1. Serve cookies fresh from the oven, or at least warmed.
2. Let the dough rest in the refrigerator for 24-36 hours before baking.
3. Make large cookies to create a variety of textures within each cookie.
4. Use good quality chocolate, and use a lot: “shoot for a ratio of chocolate to dough of no less than 40 to 60.”
5. Sprinkle coarse salt on top of the cookies before baking.

Though I like to consider myself an expert cookie baker, some of these tips were a surprise to me. I frequently ignore directions to chill the dough before baking. I also tend to make my cookies on the small side (so I won’t eat them all in one day).

My sister was visiting over the weekend.
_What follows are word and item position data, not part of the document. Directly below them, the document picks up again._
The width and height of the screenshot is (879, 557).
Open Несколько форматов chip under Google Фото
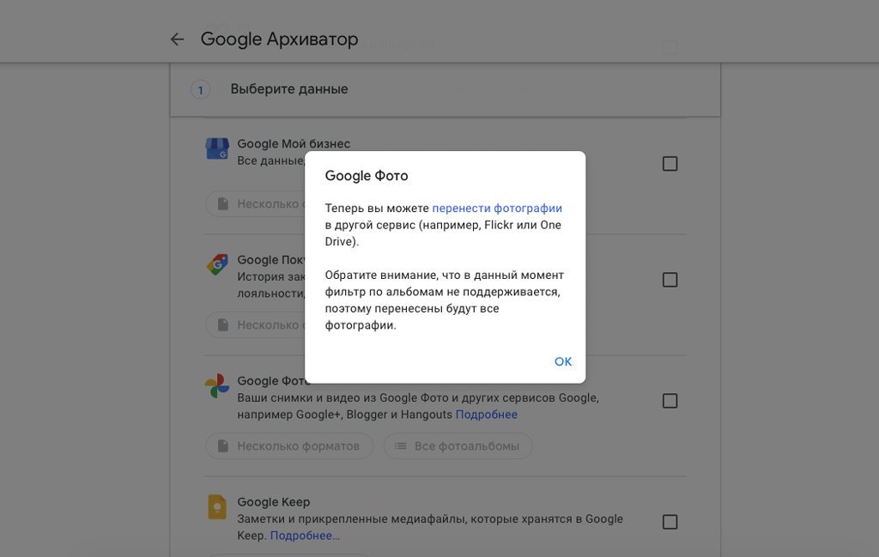pyautogui.click(x=289, y=446)
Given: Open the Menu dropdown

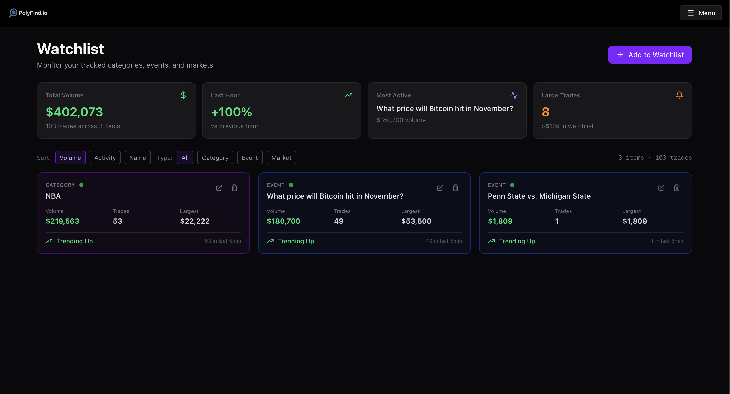Looking at the screenshot, I should [701, 13].
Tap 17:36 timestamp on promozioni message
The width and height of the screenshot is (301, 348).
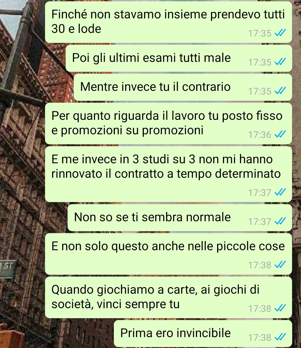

She’s also something of a cookie aficionado, so I thought it would be a good time to try out the “perfect” recipe. We made the dough on Friday evening almost exactly as specified (we couldn’t find the disk-like chocolate chips at the last minute). Then we baked a batch on Saturday, Sunday, and Monday.

The "perfect" cookies.

The "perfect" cookies.

The results were… inconclusive. We had trouble distinguishing the effects of the different ingredients from the effects of resting the dough. We also couldn’t detect any differences between the cookies after 24, 48, and 72 hours of resting time. I wish we’d baked a batch right away to get a no-rest comparison. Some other observations (I like lists today):

1. The cookies were certainly very browned and attractive, and they tasted like bakery cookies, for better or worse.
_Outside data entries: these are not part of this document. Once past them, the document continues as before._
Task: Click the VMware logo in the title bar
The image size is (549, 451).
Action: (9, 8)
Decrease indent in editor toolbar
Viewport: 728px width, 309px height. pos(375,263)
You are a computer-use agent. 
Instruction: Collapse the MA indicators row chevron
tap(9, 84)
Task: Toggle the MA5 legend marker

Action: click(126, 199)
2. The salt on top was a tasty improvement, a nice contrast with the sweet cookie.

3. The cookies were puffy and chewy. The tall chewiness could be a result of the cold dough or the bread flour in the recipe, or both. I’m not sure I liked it; I prefer my cookies somewhat flatter and more tender.

4. The higher-than-usual quality chocolate (Dagoba, 68%) was good, but the huge amount of it overwhelmed the flavor of the cookie. I shock even myself in saying this, but: there is such a thing as too much chocolate.

I have an urgent new plan: try out the new techniques with an old recipe. I’ll keep you posted.